The Lyon-class battleships were the 1915 tranche of a French naval expansion program begun in 1912. Their design had not been finalized before the beginning of the First World War in August 1914 and their consequent cancellation. Parsecboy and I have recently overhauled this article in preparation and it passed a
MilHist A-class review earlier this month. As usual, we'd like for reviewers to check for any stray bits of BritEng, unlinked or unexplained jargon and infelicitous prose.--
Sturmvogel 66 (
talk)
19:18, 30 August 2019 (UTC)reply
"Design work on the vessels to follow the Normandies began in 1912; the design staff submitted several proposals for the new battleships, with displacements ranged from 27,000 metric tons (26,574 long tons) to 29,000 t (28,542 long tons).[3] " likely "ranged" should be "ranging".
Good catch.
" In addition, the design staff determined the 38 cm gun would take too long to design, so the proposals that incorporated these weapons were cancelled and one of the two 34 cm proposals was selected." possibly "cancelled" should be "rejected" and I would change the end of the sentence "one of the two 34 cm proposals was selected." to "officials chose between the two 34 cm proposals" so as to lead into the next sentence better.
That is a better wording.
You are not consistent in whether you capitalise Normandie in "Normandie-class".
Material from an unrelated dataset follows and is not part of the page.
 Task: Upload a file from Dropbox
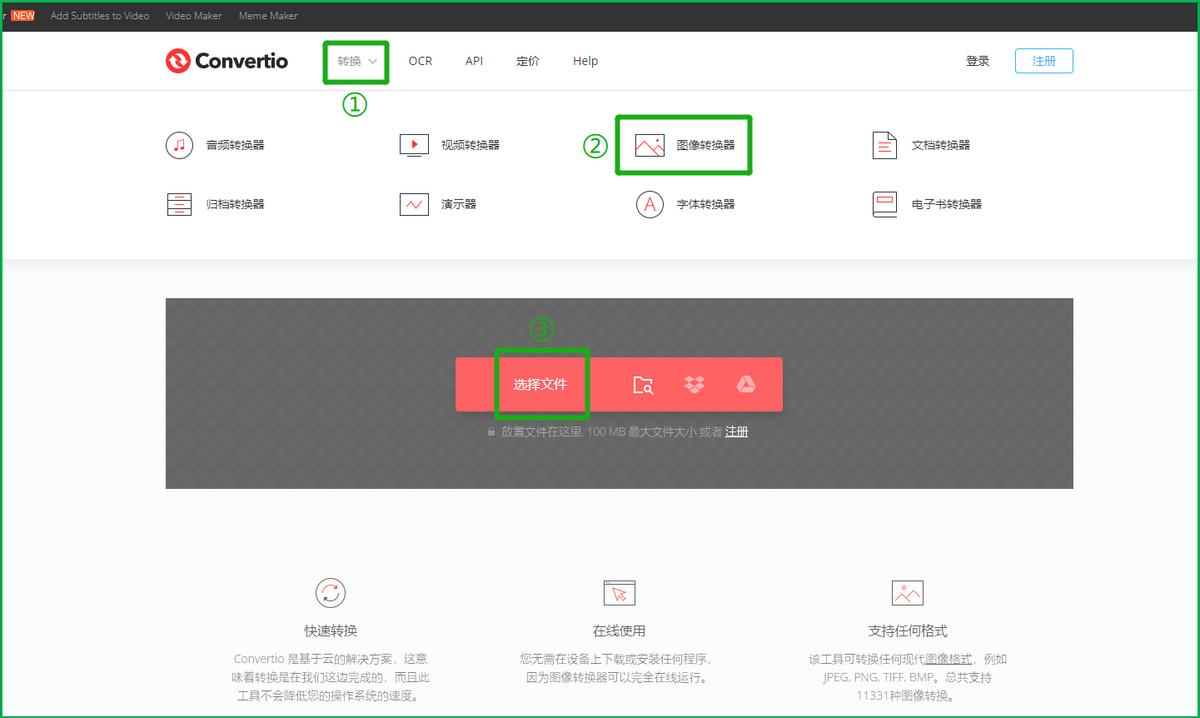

You sure? Searching for normandie showed all of them capitalized.
Oops, meant "italicise".
Is there any later or contextual information, such as similar ships built later, or did the designs influence later ships?
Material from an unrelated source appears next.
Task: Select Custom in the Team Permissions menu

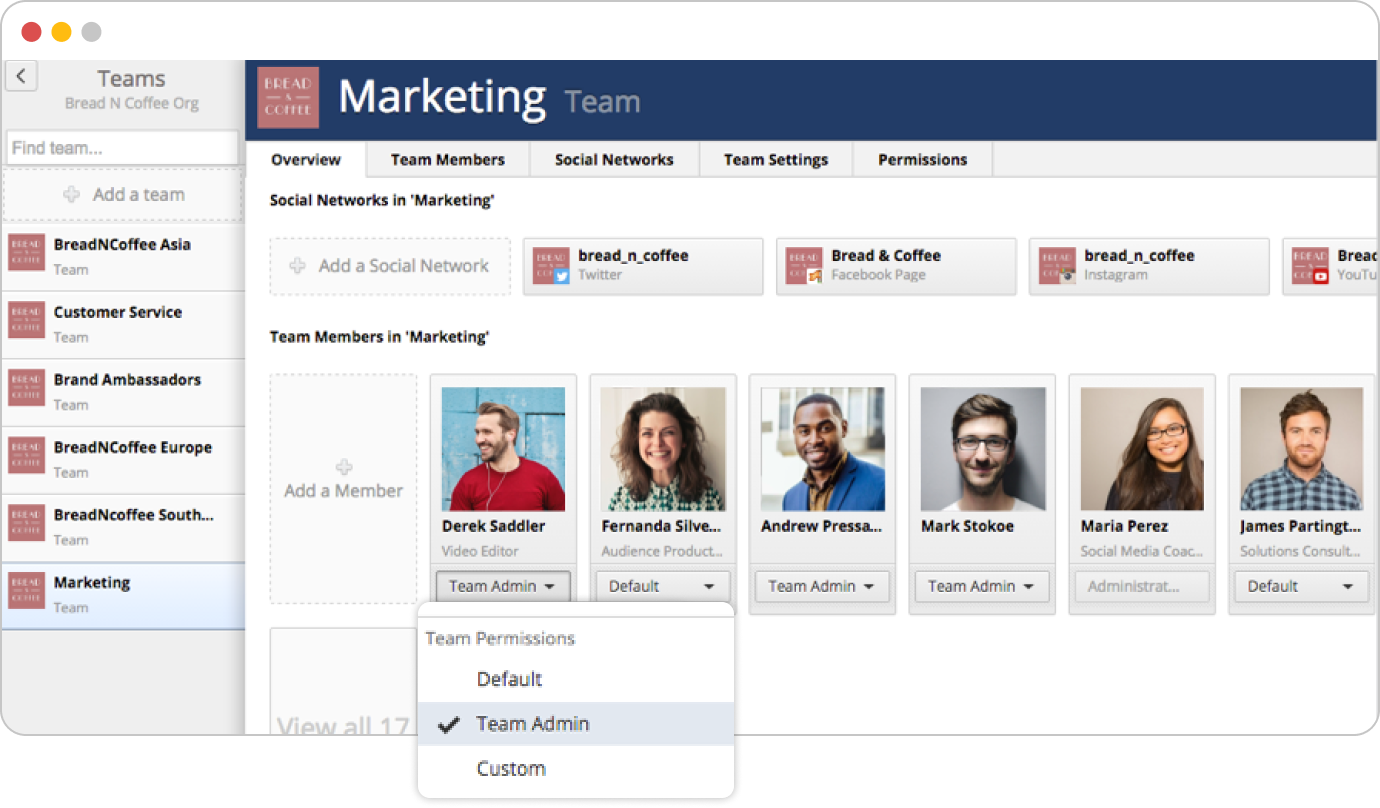Action: 511,769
War experience had proven that their design was thoroughly obsolete and they had no influence on the subsequent Dunkerque class of the 1930s.
@
Parsecboy: Seriously? Your ping is like the 7th ping I got from you and PM about my comments in nominations today alone. I guess I was that busy with the drive. Change it as support. I have to try to come back to my routine of reviewing. Cheers.
CPA-5 (
talk)
19:37, 3 October 2019 (UTC)reply
Sources review
No spotchecks carried out
Formats
Check publication date of Gardner. WorldCat does not list a 1984 edition (WorldCat is not infallible in these matters)
Crap, it's correct. That's going to be an error perpetuated all over our articles.
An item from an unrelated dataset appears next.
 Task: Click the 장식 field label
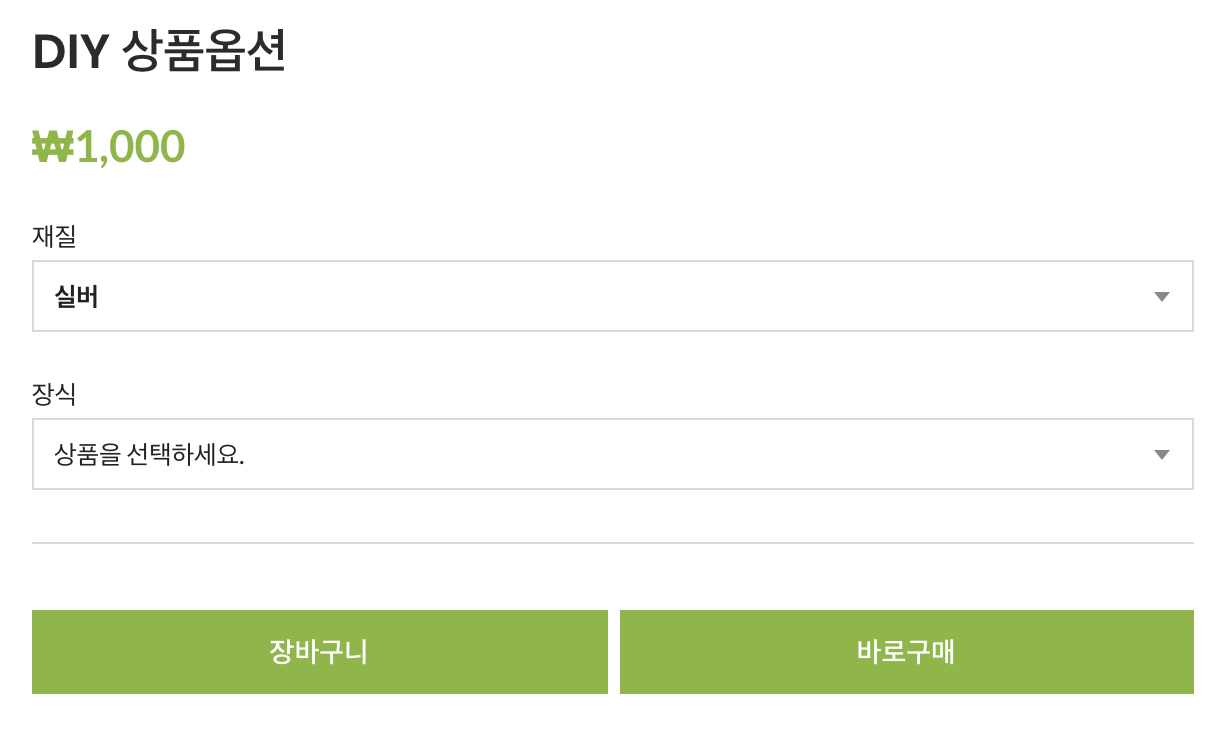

O'Brien 2001: WorldCat gives publisher location for this ibsn as Southgate
The book shows London and Portland, Oregon.
Quality/reliability: no issues, sources appear to meet the requisite FA criteria.
Not sure that I should really thank you for catching the problem with Gardner considering the amount of work that it's going to cause to find them all, but I will anyway.--
Sturmvogel 66 (
talk)
16:35, 5 September 2019 (UTC)reply
Support after some copyedits I made. Well done, I know how hard it can be to find adequate information on never-built ships. Was the choice of four different shipyards due to the need to pump out battleships as fast as possible?
Ed[talk][majestic titan]22:09, 3 October 2019 (UTC)reply
I haven't seen anything that addresses it, but it's fairly common for contracts to be divided between different shipyards, regardless of navy (apart from
the foreign contracts like those with which you're familiar.) - in fact, it tends to be the exception, rather than the norm, that a single shipyard gets all the contracts (for instance,
Blohm & Voss got all of the battlecruiser contracts in Imperial Germany up to
SMS Lützow, and Ansaldo was not happy about being squeezed out of the Italian heavy cruiser projects in the 1930s by OTO and STT, so they pressured the government to build
Bolzano)
Parsecboy (
talk)
18:28, 4 October 2019 (UTC)reply
Llammakey
One minor quibble. "Normandie-class ship" in the first paragraph of the characteristics section needs to be italicized.